◆ Liste des tâches
1/ Reproduisez à l'identique le passage du texte sur les cyclistes qui va de « Il y a des moments, sur » jusqu'à « ça la discipline. » inclus.
2/ Relevez, dans le texte sur les cyclistes, tout ce que le cycliste connaît d'après la phrase qui commence par « Il connaît la météo ».

◆ Texte fourni
============================================================

Partager la publication "Les cyclistes et leur microcosme : l’amour en braquet fermé"
Il y a des moments, sur le bord d’une course amateur ou d’une sortie club, où l’on se demande si le cyclisme n’est pas devenu une petite secte à pédales. Pas une secte dangereuse, non : juste une confrérie joyeusement refermée sur elle-même, avec ses codes, ses coutumes et ses prêtres en cuissard noir. On y entre un peu par hasard, on y reste par amour… et on en sort rarement indemne. Parce que oui, le cycliste, lui, construit tout autour de sa passion. Méticuleusement. Comme un petit architecte de watts. Sa vie devient un puzzle dont chaque pièce doit servir le grand projet : rouler plus, rouler mieux, rouler quand les autres dorment. Les non-initiés trouvent ça excessif. Nous, on appelle ça la discipline.
Par Jeff Tatard – 3Bikes.fr / Photos ©3Bikes
Le monde selon FTP
Le cycliste, c’est un être qui ne “fait pas du vélo” : il vit vélo. Il connaît la météo à 7 jours, les horaires du vent, la composition de son gel, le poids de sa paire de roues, et, surtout, la puissance moyenne de sa sortie d’hier, qu’il a déjà uploadée sur Strava avant même d’avoir retiré ses gants. Sa sociabilité ? Algorythmique.

============================================================

◆ Lignes de données
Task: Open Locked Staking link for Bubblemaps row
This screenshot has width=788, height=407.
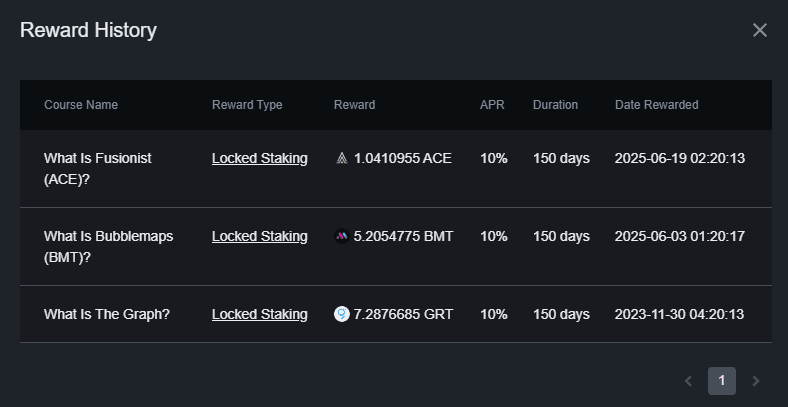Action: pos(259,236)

============================================================

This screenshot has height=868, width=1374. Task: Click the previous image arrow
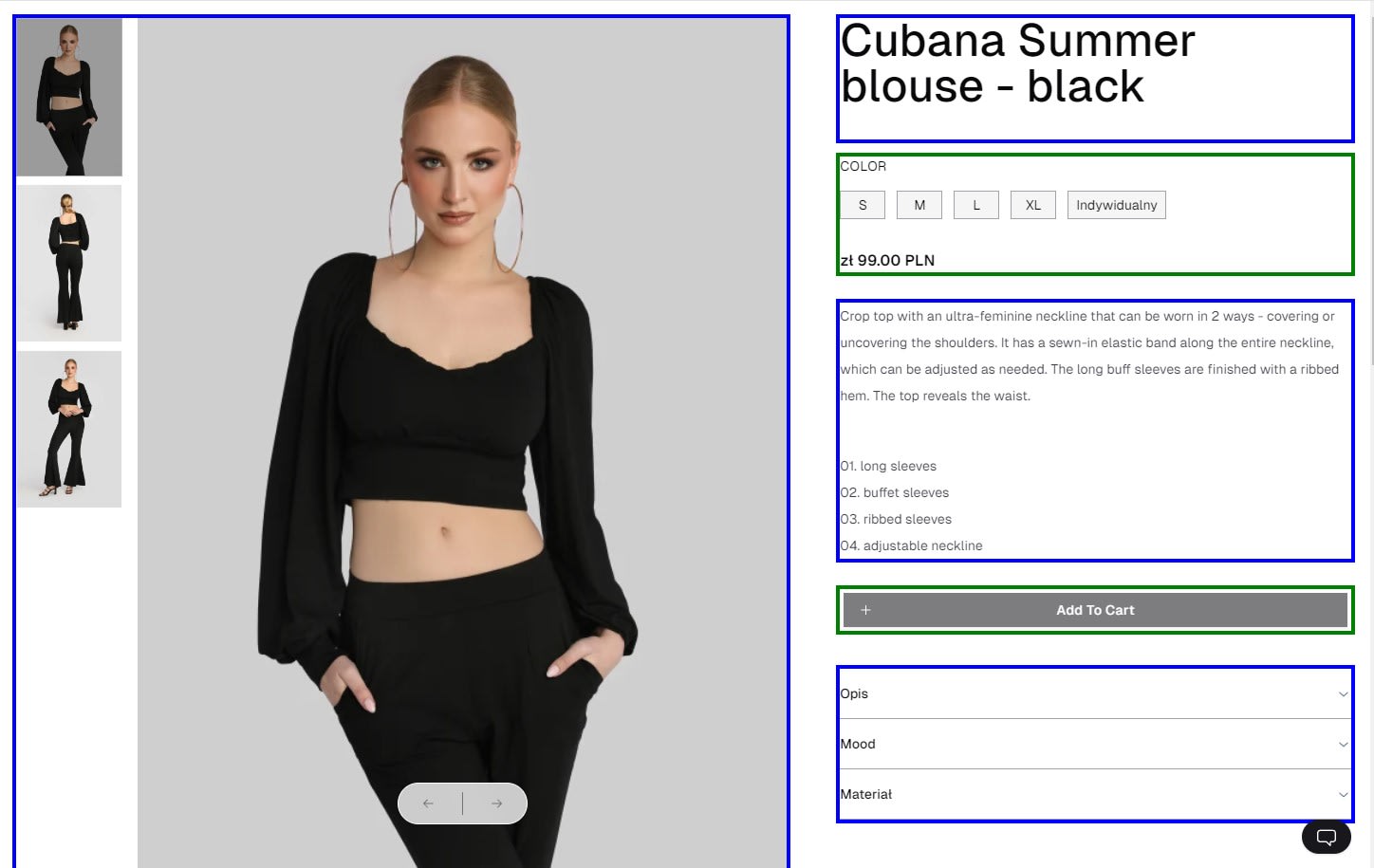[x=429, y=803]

============================================================

◆ Résultats des tâches
1/
Il y a des moments, sur le bord d’une course amateur ou d’une sortie club, où l’on se demande si le cyclisme n’est pas devenu une petite secte à pédales. Pas une secte dangereuse, non : juste une confrérie joyeusement refermée sur elle-même, avec ses codes, ses coutumes et ses prêtres en cuissard noir. On y entre un peu par hasard, on y reste par amour… et on en sort rarement indemne. Parce que oui, le cycliste, lui, construit tout autour de sa passion. Méticuleusement. Comme un petit architecte de watts. Sa vie devient un puzzle dont chaque pièce doit servir le grand projet : rouler plus, rouler mieux, rouler quand les autres dorment. Les non-initiés trouvent ça excessif. Nous, on appelle ça la discipline.

2/
- la météo à 7 jours
- les horaires du vent
- la composition de son gel
- le poids de sa paire de roues
- la puissance moyenne de sa sortie d'hier